But at three years and $7.5 million, Samuelsson has been a bargain. Teammates rave about what he's brought to the Canucks after spending four seasons with the Detroit Red Wings. Besides leadership and Stanley Cup experience, he also contributed a career-high 30 goals while playing mostly on the second line, a stark contrast to his time in Detroit, where Samuelsson was a third-line player who didn't get anywhere near as much power-play time as he has in Vancouver.
"He's been great that way," Henrik Sedin said of Samuelsson's offense. "We know he's kind of an offensive talent to score more than he has. He was put in a different situation here, playing on the second line, more power play, and he's stepped up."
"I think over the course of the season, he's been great. There's a lot of ups and downs, and I think going through it in Detroit, where maybe he didn't have a lot of downs, but in the playoffs he knows what it takes. He knows it's not going to be an easy road. You're going to be down in games and down in series. Sometimes you're going to think you're out of it but you have to keep doing the same things." -- Henrik Sedin, on Mikael Samuelsson
The Canucks went to the first intermission of Game 4 trailing 1-0, and coach Alain Vigneault decided to make a move. He replaced Alexandre Burrows with Samuelsson on the top line with Daniel and Henrik Sedin, and it paid dividends in the third period. Samuelsson tied the game at 4-4 early in the third period, and while he wasn't on the ice for Henrik's game-winner with 2:52 remaining, the line clearly had life it was lacking for most of the previous two games.
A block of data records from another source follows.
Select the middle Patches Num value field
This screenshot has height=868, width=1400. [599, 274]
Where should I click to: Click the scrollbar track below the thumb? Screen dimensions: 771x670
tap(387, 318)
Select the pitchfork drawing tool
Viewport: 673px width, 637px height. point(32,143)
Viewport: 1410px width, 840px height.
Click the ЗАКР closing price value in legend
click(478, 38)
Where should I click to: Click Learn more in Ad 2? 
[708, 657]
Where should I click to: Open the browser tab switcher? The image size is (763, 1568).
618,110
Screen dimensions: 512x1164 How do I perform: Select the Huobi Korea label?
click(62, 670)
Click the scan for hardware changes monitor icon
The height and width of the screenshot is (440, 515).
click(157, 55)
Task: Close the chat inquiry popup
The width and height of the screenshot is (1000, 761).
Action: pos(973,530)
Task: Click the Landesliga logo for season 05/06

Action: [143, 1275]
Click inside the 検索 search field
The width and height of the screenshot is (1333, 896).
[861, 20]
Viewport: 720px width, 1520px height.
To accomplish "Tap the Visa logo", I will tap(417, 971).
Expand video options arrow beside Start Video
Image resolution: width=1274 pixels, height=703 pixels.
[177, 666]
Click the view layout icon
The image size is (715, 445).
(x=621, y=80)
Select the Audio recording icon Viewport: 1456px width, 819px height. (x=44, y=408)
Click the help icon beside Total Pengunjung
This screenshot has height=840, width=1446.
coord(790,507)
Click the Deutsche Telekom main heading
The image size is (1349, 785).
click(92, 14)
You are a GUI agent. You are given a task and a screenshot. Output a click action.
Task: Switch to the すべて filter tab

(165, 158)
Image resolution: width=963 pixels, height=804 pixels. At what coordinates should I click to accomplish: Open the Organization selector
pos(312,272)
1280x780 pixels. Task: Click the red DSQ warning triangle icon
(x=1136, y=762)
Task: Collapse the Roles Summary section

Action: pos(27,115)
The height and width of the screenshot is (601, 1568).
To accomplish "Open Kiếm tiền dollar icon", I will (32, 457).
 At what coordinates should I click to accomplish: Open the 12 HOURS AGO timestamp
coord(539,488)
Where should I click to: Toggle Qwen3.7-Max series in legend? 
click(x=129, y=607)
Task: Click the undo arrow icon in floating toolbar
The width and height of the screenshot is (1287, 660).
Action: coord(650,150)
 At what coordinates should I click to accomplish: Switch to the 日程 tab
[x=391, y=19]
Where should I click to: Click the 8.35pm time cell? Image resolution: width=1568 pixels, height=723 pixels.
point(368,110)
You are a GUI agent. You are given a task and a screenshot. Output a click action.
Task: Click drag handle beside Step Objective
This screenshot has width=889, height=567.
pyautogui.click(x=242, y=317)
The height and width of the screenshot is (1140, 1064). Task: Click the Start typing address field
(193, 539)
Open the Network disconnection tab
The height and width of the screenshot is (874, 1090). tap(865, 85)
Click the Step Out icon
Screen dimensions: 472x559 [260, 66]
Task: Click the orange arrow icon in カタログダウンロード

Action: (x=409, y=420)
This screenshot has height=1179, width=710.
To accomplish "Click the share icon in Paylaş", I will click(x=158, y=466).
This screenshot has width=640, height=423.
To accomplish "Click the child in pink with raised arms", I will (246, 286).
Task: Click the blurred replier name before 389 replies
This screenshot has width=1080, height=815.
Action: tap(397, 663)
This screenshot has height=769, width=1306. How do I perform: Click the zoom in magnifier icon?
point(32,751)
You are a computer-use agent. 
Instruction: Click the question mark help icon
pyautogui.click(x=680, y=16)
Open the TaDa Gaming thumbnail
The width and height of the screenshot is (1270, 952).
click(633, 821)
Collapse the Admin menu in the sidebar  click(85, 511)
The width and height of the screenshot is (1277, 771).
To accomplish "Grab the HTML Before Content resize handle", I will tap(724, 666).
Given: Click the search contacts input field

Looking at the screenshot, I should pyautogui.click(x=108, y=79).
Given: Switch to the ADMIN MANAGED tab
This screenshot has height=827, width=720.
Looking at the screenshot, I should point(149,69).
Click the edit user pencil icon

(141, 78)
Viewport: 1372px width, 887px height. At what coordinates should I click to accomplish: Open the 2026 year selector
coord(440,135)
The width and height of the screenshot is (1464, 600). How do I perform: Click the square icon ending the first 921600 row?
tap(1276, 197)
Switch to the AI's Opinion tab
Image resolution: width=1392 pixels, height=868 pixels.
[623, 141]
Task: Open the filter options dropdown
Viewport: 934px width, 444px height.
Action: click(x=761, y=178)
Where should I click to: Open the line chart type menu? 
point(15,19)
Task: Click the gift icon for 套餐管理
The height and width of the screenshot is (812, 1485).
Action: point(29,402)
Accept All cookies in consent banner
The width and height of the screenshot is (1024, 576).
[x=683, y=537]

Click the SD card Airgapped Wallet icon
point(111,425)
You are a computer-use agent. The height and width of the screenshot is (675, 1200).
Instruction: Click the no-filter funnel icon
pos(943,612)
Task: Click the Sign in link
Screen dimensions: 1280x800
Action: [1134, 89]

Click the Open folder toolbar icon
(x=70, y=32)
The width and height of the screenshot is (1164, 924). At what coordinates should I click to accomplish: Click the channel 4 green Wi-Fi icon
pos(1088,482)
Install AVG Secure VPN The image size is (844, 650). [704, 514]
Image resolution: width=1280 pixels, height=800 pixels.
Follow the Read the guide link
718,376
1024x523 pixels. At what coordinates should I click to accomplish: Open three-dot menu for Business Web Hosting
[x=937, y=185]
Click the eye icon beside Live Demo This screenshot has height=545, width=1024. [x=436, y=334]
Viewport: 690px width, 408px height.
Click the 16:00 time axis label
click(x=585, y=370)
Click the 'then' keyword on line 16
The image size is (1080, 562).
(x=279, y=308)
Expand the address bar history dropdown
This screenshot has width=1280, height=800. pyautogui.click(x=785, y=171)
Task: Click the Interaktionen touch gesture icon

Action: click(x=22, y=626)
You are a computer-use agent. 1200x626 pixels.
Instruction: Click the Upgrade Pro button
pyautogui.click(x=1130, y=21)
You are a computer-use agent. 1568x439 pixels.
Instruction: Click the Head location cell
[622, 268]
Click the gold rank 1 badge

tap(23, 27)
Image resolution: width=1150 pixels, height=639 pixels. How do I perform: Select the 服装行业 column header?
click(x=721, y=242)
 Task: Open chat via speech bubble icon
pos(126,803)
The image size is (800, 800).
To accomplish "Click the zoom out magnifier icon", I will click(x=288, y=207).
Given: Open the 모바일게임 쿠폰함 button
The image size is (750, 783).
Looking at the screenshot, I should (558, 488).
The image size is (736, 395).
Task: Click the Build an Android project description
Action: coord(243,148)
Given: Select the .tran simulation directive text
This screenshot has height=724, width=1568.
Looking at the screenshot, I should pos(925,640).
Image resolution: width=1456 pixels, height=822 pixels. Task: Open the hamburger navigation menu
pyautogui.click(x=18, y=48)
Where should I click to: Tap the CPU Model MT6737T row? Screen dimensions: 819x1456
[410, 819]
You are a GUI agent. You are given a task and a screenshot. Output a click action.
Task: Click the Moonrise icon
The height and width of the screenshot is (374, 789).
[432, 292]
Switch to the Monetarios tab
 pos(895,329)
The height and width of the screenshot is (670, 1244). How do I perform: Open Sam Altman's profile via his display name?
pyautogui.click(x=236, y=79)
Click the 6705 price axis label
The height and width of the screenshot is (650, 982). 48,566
"Sometimes you've got to make some adjustments here and there," said Vigneault. "Samuelsson was going well and the twins needed to pick up their game a little bit and I thought that sparked them a little bit for the remainder of the game."
When asked if his presence on the top line was what made the difference, Samuelsson deadpanned, "Pretty much," before eventually cracking a smile. "No, no. Absolutely not. Once in a while, it's both mental and you need to see something else, I guess. It's going to be good for both me and the twins."
Samuelsson's offensive punch has been a bonus. It's not as though he wasn't expected to score at all when he got to Vancouver, but it was his influence in the locker room -- and maybe even his sarcastic sense of humor -- that was a big selling point for the Canucks.
In that sense, he's been worth every penny.
"I think over the course of the season, he's been great," said Henrik. "There's a lot of ups and downs, and I think going through it in Detroit, where maybe he didn't have a lot of downs, but in the playoffs he knows what it takes. He knows it's not going to be an easy road. You're going to be down in games and down in series. Sometimes you're going to think you're out of it but you have to keep doing the same things."
"Mikael's one of our veteran players with a lot of playoff experience," Vigneault said. "He's real good on the ice but he's also real good in the room with helping our guys handle the moment, and obviously (in Game 4) he had another real big game for us.
"In our meetings where we discuss certain elements that we need to do, he always has a good knowledge of what's going and he's not afraid to share it with the group."
When he's asked about his time in Detroit or how this Canucks team compares to his Red Wings teams that went to the Stanley Cup Final the last two seasons, Samuelsson doesn't exactly jump to answer them. He usually says politely that he'd rather not talk about Detroit and he'd rather keep the focus on the Canucks, a team he believes can go the distance this year.
"I see obviously a good team," Samuelsson said. "I don't see just one good line. We have depth here. If we play our system like we should, we should go far."